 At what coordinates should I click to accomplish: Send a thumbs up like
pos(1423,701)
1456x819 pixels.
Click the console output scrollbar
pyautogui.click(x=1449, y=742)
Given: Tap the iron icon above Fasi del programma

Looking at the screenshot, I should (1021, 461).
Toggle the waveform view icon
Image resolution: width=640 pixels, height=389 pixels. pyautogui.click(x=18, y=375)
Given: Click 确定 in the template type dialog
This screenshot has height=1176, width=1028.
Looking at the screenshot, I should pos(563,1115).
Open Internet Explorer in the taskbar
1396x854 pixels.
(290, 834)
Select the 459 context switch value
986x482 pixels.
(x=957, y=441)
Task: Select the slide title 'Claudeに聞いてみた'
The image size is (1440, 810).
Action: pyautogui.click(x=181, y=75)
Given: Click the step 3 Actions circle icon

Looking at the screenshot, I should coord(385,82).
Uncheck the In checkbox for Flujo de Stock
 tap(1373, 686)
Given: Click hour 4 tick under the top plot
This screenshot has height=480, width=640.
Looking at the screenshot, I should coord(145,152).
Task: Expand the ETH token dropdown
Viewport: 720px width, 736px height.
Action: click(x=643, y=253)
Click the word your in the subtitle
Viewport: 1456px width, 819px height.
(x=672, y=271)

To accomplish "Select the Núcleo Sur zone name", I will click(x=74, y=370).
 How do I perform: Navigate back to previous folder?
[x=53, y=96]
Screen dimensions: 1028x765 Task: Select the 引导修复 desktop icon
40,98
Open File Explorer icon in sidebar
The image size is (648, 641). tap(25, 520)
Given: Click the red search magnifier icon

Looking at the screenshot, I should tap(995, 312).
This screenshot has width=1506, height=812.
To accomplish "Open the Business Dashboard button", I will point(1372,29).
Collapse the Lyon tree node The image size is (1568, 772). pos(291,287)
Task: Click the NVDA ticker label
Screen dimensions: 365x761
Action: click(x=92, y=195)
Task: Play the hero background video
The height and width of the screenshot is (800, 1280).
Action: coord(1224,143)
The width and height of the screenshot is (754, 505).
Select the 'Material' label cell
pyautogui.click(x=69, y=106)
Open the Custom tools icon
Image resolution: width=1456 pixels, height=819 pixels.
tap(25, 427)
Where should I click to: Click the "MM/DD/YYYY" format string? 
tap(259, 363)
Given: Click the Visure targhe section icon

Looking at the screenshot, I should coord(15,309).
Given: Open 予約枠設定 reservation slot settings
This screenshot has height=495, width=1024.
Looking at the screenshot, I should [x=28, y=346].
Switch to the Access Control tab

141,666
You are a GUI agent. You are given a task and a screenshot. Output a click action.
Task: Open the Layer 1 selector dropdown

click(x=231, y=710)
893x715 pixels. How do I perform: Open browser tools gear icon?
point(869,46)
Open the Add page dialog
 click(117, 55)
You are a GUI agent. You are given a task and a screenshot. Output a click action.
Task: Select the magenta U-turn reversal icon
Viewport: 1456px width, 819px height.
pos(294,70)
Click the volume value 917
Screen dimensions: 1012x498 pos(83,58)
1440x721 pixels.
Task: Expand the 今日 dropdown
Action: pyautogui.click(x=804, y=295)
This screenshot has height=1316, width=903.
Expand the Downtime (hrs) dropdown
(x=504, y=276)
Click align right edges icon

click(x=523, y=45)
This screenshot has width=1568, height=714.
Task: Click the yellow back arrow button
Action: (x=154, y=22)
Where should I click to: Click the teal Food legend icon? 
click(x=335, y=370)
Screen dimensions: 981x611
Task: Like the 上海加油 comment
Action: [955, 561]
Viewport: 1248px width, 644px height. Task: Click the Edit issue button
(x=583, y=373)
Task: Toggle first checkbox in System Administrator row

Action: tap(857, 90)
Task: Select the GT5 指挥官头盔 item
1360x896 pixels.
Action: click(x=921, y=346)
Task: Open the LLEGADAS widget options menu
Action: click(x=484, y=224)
◆ ◆ ◆
## What is being asked
Render the data above as a JSON list of strings, one string per line, leaving out blank lines.

## Solution to this exercise
[
  " At what coordinates should I click to accomplish: Send a thumbs up like",
  "pos(1423,701)",
  "1456x819 pixels.",
  "Click the console output scrollbar",
  "pyautogui.click(x=1449, y=742)",
  "Given: Tap the iron icon above Fasi del programma",
  "Looking at the screenshot, I should (1021, 461).",
  "Toggle the waveform view icon",
  "Image resolution: width=640 pixels, height=389 pixels. pyautogui.click(x=18, y=375)",
  "Given: Click 确定 in the template type dialog",
  "This screenshot has height=1176, width=1028.",
  "Looking at the screenshot, I should pos(563,1115).",
  "Open Internet Explorer in the taskbar",
  "1396x854 pixels.",
  "(290, 834)",
  "Select the 459 context switch value",
  "986x482 pixels.",
  "(x=957, y=441)",
  "Task: Select the slide title 'Claudeに聞いてみた'",
  "The image size is (1440, 810).",
  "Action: pyautogui.click(x=181, y=75)",
  "Given: Click the step 3 Actions circle icon",
  "Looking at the screenshot, I should coord(385,82).",
  "Uncheck the In checkbox for Flujo de Stock",
  " tap(1373, 686)",
  "Given: Click hour 4 tick under the top plot",
  "This screenshot has height=480, width=640.",
  "Looking at the screenshot, I should coord(145,152).",
  "Task: Expand the ETH token dropdown",
  "Viewport: 720px width, 736px height.",
  "Action: click(x=643, y=253)",
  "Click the word your in the subtitle",
  "Viewport: 1456px width, 819px height.",
  "(x=672, y=271)",
  "To accomplish \"Select the Núcleo Sur zone name\", I will click(x=74, y=370).",
  " How do I perform: Navigate back to previous folder?",
  "[x=53, y=96]",
  "Screen dimensions: 1028x765 Task: Select the 引导修复 desktop icon",
  "40,98",
  "Open File Explorer icon in sidebar",
  "The image size is (648, 641). tap(25, 520)",
  "Given: Click the red search magnifier icon",
  "Looking at the screenshot, I should tap(995, 312).",
  "This screenshot has width=1506, height=812.",
  "To accomplish \"Open the Business Dashboard button\", I will point(1372,29).",
  "Collapse the Lyon tree node The image size is (1568, 772). pos(291,287)",
  "Task: Click the NVDA ticker label",
  "Screen dimensions: 365x761",
  "Action: click(x=92, y=195)",
  "Task: Play the hero background video",
  "The height and width of the screenshot is (800, 1280).",
  "Action: coord(1224,143)",
  "The width and height of the screenshot is (754, 505).",
  "Select the 'Material' label cell",
  "pyautogui.click(x=69, y=106)",
  "Open the Custom tools icon",
  "Image resolution: width=1456 pixels, height=819 pixels.",
  "tap(25, 427)",
  "Where should I click to: Click the \"MM/DD/YYYY\" format string? ",
  "tap(259, 363)",
  "Given: Click the Visure targhe section icon",
  "Looking at the screenshot, I should coord(15,309).",
  "Given: Open 予約枠設定 reservation slot settings",
  "This screenshot has height=495, width=1024.",
  "Looking at the screenshot, I should [x=28, y=346].",
  "Switch to the Access Control tab",
  "141,666",
  "You are a GUI agent. You are given a task and a screenshot. Output a click action.",
  "Task: Open the Layer 1 selector dropdown",
  "click(x=231, y=710)",
  "893x715 pixels. How do I perform: Open browser tools gear icon?",
  "point(869,46)",
  "Open the Add page dialog",
  " click(117, 55)",
  "You are a GUI agent. You are given a task and a screenshot. Output a click action.",
  "Task: Select the magenta U-turn reversal icon",
  "Viewport: 1456px width, 819px height.",
  "pos(294,70)",
  "Click the volume value 917",
  "Screen dimensions: 1012x498 pos(83,58)",
  "1440x721 pixels.",
  "Task: Expand the 今日 dropdown",
  "Action: pyautogui.click(x=804, y=295)",
  "This screenshot has height=1316, width=903.",
  "Expand the Downtime (hrs) dropdown",
  "(x=504, y=276)",
  "Click align right edges icon",
  "click(x=523, y=45)",
  "This screenshot has width=1568, height=714.",
  "Task: Click the yellow back arrow button",
  "Action: (x=154, y=22)",
  "Where should I click to: Click the teal Food legend icon? ",
  "click(x=335, y=370)",
  "Screen dimensions: 981x611",
  "Task: Like the 上海加油 comment",
  "Action: [955, 561]",
  "Viewport: 1248px width, 644px height. Task: Click the Edit issue button",
  "(x=583, y=373)",
  "Task: Toggle first checkbox in System Administrator row",
  "Action: tap(857, 90)",
  "Task: Select the GT5 指挥官头盔 item",
  "1360x896 pixels.",
  "Action: click(x=921, y=346)",
  "Task: Open the LLEGADAS widget options menu",
  "Action: click(x=484, y=224)"
]